The change of total T4 during the development of autoimmune thyroiditis. Beginning on day 24, a marked increase in total T4 was noted in five dogs [bovine thyroglobulin and thyroid extract (Bo) 1, 2 and bovine thyroglobulin (Tg) 1–3; Fig. 2]. The average of maximal total T4^a levels of these dogs was 52·2 ± 40·2 µg/dl (mean ± s.d.). Arrows indicate antigen injections. ^aReference range of T4: 0·73–2·9 µg/dl.

Fig. 3

The change of thyroid stimulating hormone (TSH) during the development of autoimmune thyroiditis. The TSH^a did not change significantly in any of the experimental groups. Arrows indicate antigen injections. (Bo: dogs immunized with bovine thyroglobulin and thyroid extract, Tg: dogs immunized with bovine thyroglobulin, Te: dog immunized with thyroid extract, Cn: normal control dog). ^aReference range of TSH: < 0·6 ng/ml.

Fig. 4

T cell proliferation against thyroglobulin. T lymphocytes obtained from dogs immunized with the thyroglobulin and/or thyroid extract (EAT) when cultured in the presence of bovine thyroglobulin showed significant proliferative response when compared with lymphocytes obtained from control dogs (P < 0·05).

Fig. 5

Comparison of cytokine mRNA expression in dogs with experimentally induced autoimmune thyroiditis. Interleukin (IL)-15 and transforming growth factor (TGF)-β were increased significantly (P < 0·05) when the RNA samples at the point of the highest thyroglobulin autoantibody (TgAA) titre were compared with baseline.

Fig. 6

Histopathology of thyroids. On day 128, the thyroid glands were resected surgically from dogs immunized with bovine thyroglobulin with/without thyroid extract and stained with haematoxylin and eosin (H&E) using routine histological technique.
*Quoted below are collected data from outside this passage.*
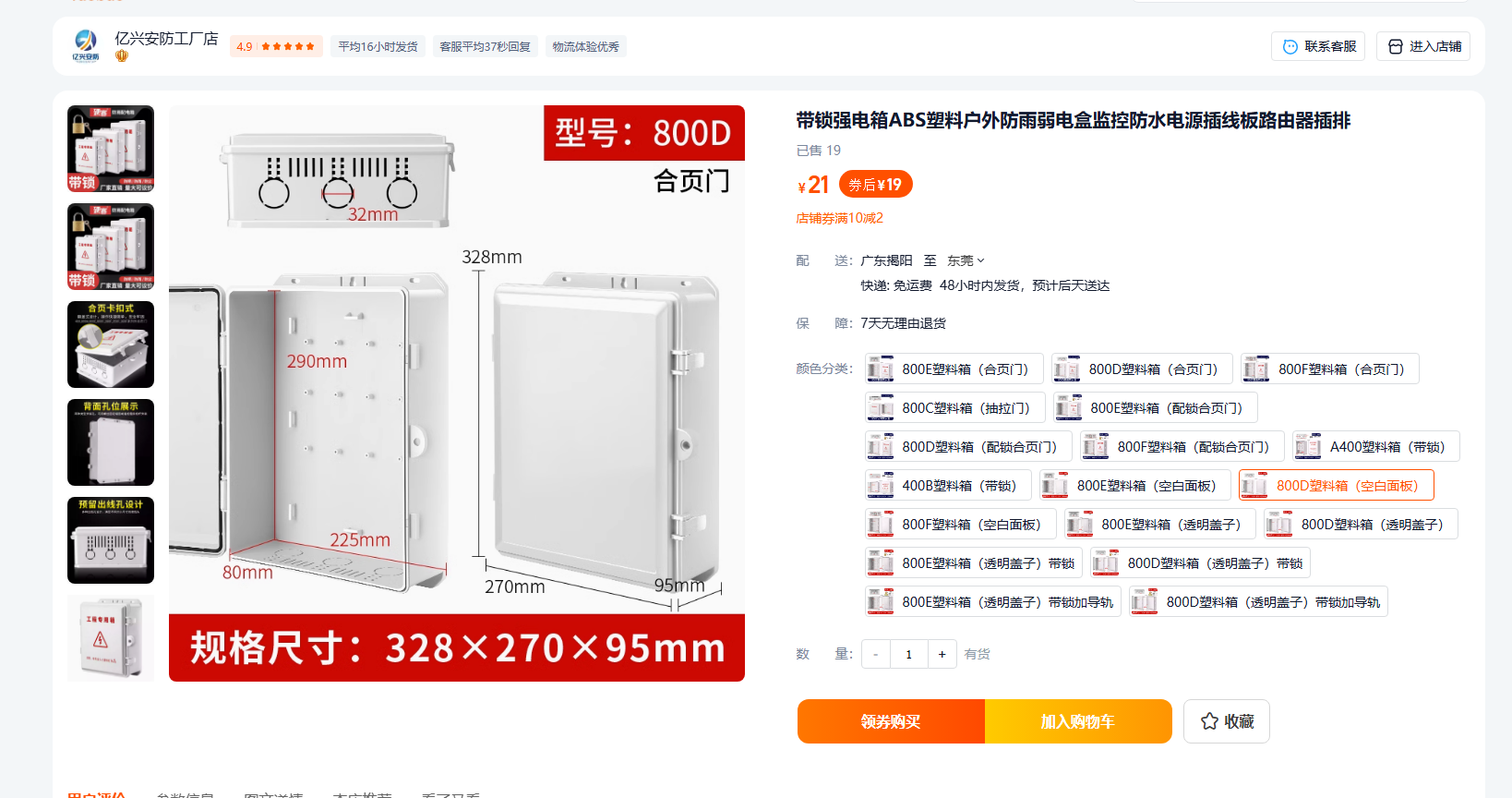Screen dimensions: 1512x798
Task: Click the gold medal badge under store name
Action: (122, 56)
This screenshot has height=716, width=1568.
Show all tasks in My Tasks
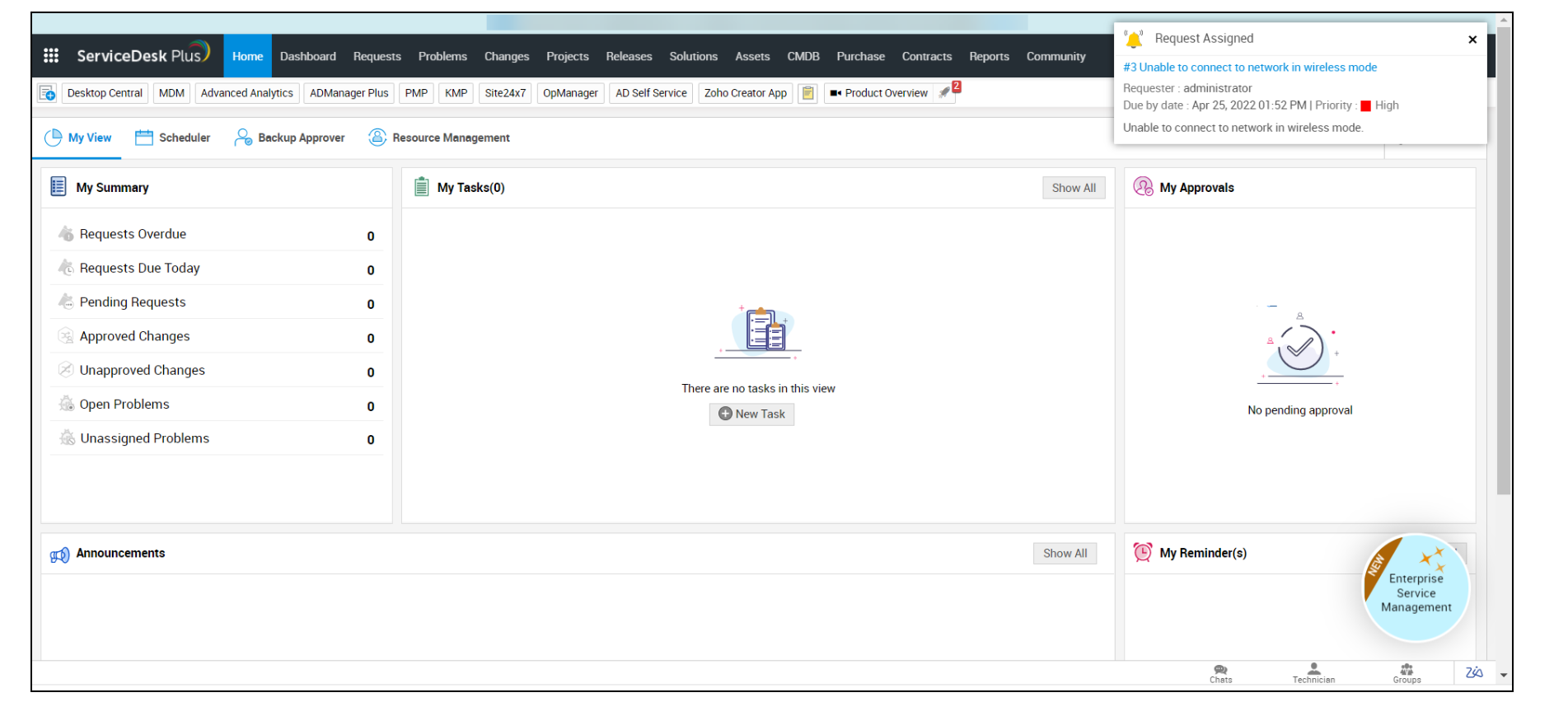[1073, 188]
Immunoperoxidase staining of frozen sections was also performed. (a) Control normal gland (× 200, H&E); (b) mild infiltration of plasma cells and lymphocytes ( × 400, H&E); and (c) mild follicular atrophy (× 200, H&E) were observed in dogs with experimentally induced autoimmune thyroiditis. (d) CD4⁺ T cells infiltrating between follicles (× 400, immunoperoxidase staining); and (e) CD8⁺ T cells infiltrating between follicles (× 400, immunoperoxidase staining) were observed in dogs with experimentally induced autoimmune thyroiditis.